Investors dumped Greek bonds and US-listed Greek equity assets yesterday after Greece closed its banks and imposed capital controls over the weekend.
The Athens stock market was closed through to July 6 as part of broader capital controls, but trading in bonds and in US markets reflected investors’ alarm.
Greek bond yields rose sharply, according to financial platform Tradeweb, although strategists cautioned that capital controls would probably restrict trading by the domestic banks which hold most of the nation’s debt.
The Global X FTSE Greece exchange-traded fund (ETF) fell 15%, while National Bank of Greece’s American Depositary Receipts (ADRs) slumped by around 22%.
ETFs reflect a basket of underlying assets and are tradeable on international stock markets. ADRs are also typically used by U.S investors as a means of trading securities in a foreign company in dollars.
The ‘GREK’ ETF has fallen by nearly 30% since the start of 2015, pricing in deepening concerns over the Greek economy. ‘Short interest’ bets that the ETF will fall in future have also risen over the last month.
After receiving no increase in emergency funding for Greek lenders from the European Central Bank, Prime Minister Alexis Tsipras announced capital controls in a televised address on Sunday night to prevent banks from collapsing under the weight of mass withdrawals.
Index provider MSCI added yesterday that the closure of the Athens stock market and the imposition of capital controls could lead to Greece’s relegation from the benchmark emerging equity index and its reclassification as a “standalone” market.
Meanwhile, hard currency bonds from Bulgaria and Romania fell by 1-2¢ yesterday and debt insurance costs inched higher as a default by Greece, with close trade and banking links to the Balkans, appeared inevitable. Greek banks have big geographic spread across the Balkans, with Alpha Bank for instance controlling lenders in Romania, Bulgaria, Serbia, Albania and Macedonia. Eurobank Ergasias and Piraeus Bank are both in Romania and Bulgaria and the former is also in Serbia.

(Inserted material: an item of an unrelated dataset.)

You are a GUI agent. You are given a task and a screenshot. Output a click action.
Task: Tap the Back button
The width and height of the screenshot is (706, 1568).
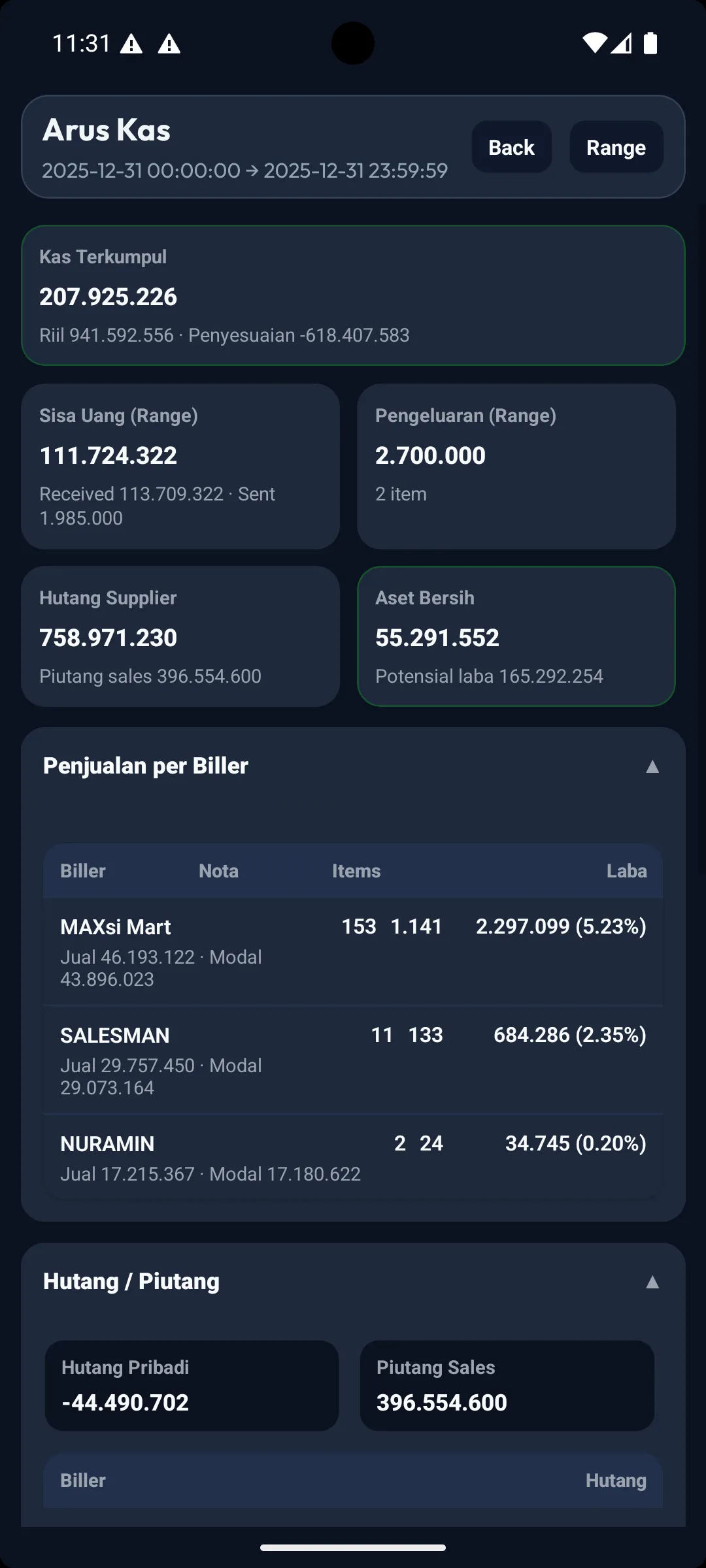pos(511,147)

Bulgaria’s 2024 euro-denominated issue fell 2.5¢ according to Tradeweb data, a 10-month low while Romania’s €1.2bn 2024 bond lost 1.2¢.
Serbia’s $1.5bn 2020 issue and Croatia’s 2022 €1.2bn bond also fell 1¢. Yield spreads for Romanian and Serbian dollar debt relative to US Treasuries widened by around 14 basis points on the day.  “It’s regional contagion today... the more you are exposed to Greece the worse you are getting hit,” said Regis Chatellier, credit strategist at Societe Generale.

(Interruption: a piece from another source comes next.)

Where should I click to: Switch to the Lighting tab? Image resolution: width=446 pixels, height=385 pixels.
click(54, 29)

The countries’ credit default swaps, used to insure against default or restructuring, have been elevated all year, as the Greek crisis has deepened.
Analysts say Bulgaria looks most vulnerable, partly because its banking sector is relatively fragile, while Greek banks’ claims on Bulgaria stood at 18.9% of annual economic output by the end of 2014, the highest in the region.

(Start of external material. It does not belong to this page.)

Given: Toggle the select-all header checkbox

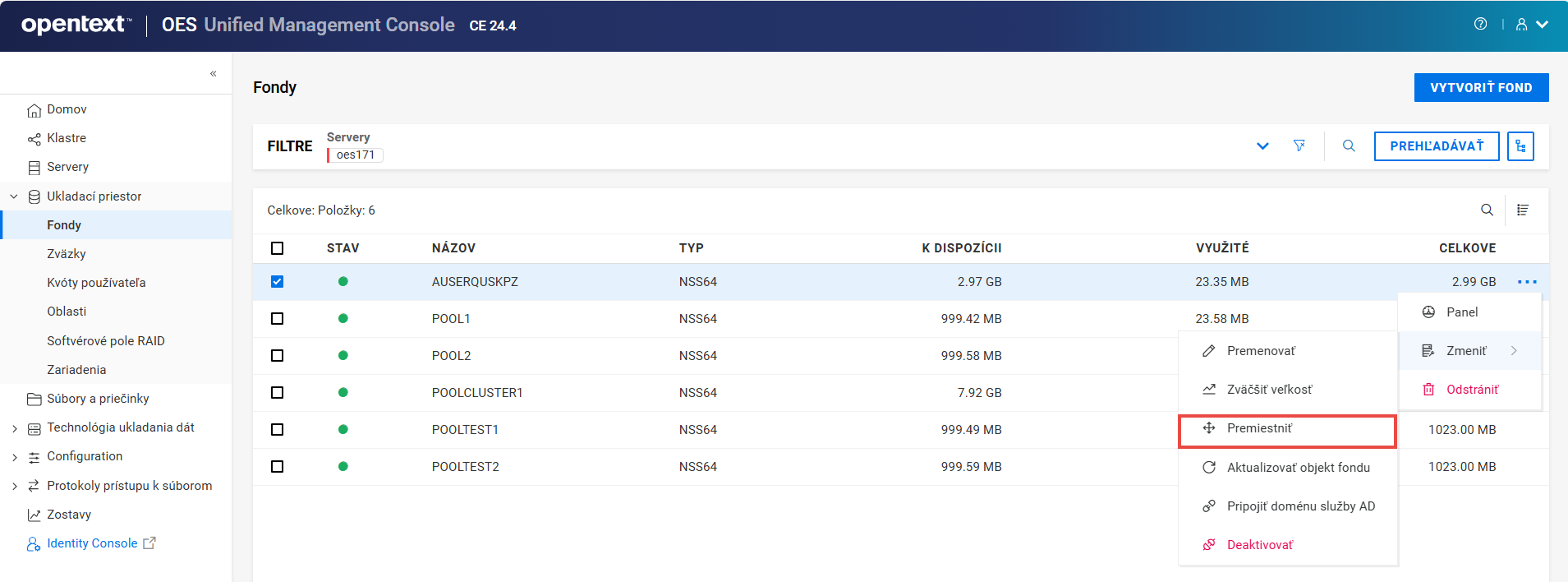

But Bulgaria as well as the other Balkans are clearly much less vulnerable to any fallout from a Greek banking collapse than some years ago and that will cap market losses.
However, Greek banks still control the biggest lenders across south-east Europe and the worry is that if they go bankrupt, their overseas subsidiaries would suffer a domino effect.
That in turn would hit the finances of governments which might have to bail them out, ratings agency S&P has warned.
“We recommend remaining very cautious in the central European periphery, buying protection in Bulgaria — any withdrawal of deposits there, with subsequent euro or dollar purchases, would lead to an automatic drop in both the monetary base and (central bank) reserves,” Commerzbank told clients.